The Knicks entered the fourth quarter down by 8 points, yet that didn’t stop a rag-tag group of players staging a remarkable comeback to try and force a fairy-tale end to this nightmare season.  Out of the group of five players on the court during this run, only one of them (Danilo Gallinari) was getting regular NBA minutes earlier in the season.  He was joined by a rookie (Toney Douglas) who initially in the year couldn’t get off the bench even though he was behind a mediocre, underperforming point guard (Chris Duhon).  A guy (Bill Walker) buried on a top playoff team (the Celtics).  A point guard (Sergio Rodriguez) who was third-string and barely saw any minutes on a far-from-playoff-caliber team (the Sacramento Kings).  And of course our end of the season find, D-League call up Earl Barron.  While the Washington Wizards ain’t exactly the Lakers, it was still impressive to see this bunch of castoffs bring home the bacon.
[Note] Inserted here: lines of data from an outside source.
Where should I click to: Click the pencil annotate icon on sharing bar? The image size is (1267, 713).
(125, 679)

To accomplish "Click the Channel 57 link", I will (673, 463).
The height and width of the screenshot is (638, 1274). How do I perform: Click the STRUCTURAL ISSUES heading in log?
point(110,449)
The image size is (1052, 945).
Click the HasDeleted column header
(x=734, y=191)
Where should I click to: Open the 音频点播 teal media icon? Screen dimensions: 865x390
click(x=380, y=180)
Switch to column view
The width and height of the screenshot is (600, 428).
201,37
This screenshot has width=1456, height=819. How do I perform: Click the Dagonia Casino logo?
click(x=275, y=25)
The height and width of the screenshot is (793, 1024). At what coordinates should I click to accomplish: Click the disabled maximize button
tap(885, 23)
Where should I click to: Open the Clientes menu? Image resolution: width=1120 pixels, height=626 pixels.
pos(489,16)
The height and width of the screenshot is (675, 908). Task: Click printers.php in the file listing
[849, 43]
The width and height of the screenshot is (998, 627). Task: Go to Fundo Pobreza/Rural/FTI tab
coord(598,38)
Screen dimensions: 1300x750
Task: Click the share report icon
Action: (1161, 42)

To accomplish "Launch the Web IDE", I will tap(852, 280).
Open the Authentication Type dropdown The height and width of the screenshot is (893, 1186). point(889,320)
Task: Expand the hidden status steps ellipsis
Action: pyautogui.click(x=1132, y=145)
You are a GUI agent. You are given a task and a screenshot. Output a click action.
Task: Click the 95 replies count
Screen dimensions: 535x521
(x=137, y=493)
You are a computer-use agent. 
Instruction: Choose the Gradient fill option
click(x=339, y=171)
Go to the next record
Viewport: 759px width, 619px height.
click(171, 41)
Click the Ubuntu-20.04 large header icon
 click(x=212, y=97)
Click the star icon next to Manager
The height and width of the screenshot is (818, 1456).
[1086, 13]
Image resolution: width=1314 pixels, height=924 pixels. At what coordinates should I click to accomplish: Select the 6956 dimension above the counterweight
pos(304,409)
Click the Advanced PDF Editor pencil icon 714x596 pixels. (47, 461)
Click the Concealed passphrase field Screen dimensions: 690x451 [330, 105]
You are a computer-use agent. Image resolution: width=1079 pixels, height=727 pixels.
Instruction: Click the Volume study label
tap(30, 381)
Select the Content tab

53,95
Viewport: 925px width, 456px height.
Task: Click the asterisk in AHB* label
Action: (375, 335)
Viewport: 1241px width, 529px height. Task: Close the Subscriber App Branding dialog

Coach Mike D’Antoni, realizing he had a good thing going with this gang, even kept David Lee on the bench the rest of the way (despite the fact that Lee, as always, had been one of the few bright spots throughout the game).  The fans, showing their class and awareness of the impending free agency’s problems, chanted, “Re-sign David!”

It was the Italian and the Spaniard who lead the fourth quarter run.  Gallo had two three-pointers and an old-fashioned three-point play where he drove and was fouled.  Sergio, Spanish Chocolate himself, had a three pointer after driving to the basket twice in a row and hitting funky wrong-footed layups that caught the Wiz’s shot-blockers off-guard.

However, the unreported story of the night might very well be that Knicks’ announcer Walt “Clyde” Frazier took his game to another level.  The lovable Clyde always injects random “r”s into words, plus you can always count on him using a couple of big words that don’t quite sound right.  I firmly believe he may’ve been a bit drunk or high last night, ‘cuz he went far even for him.  At the beginning he so mangled the name of Washington’s Blatche, that co-announcer Mike Breen had to ask him if he said “Bosh.”  At the end of the first quarter, Washington’s Al Thornton hit a forty-footer as the buzzer went off.  Later on in the game, Clyde saw Thronton re-enter the game and did a Chris-Farley by turning to Breen and saying “Remember when Thornton hit that forty-footer?”  That was it, no follow up.  Breen said yes, he did remember it.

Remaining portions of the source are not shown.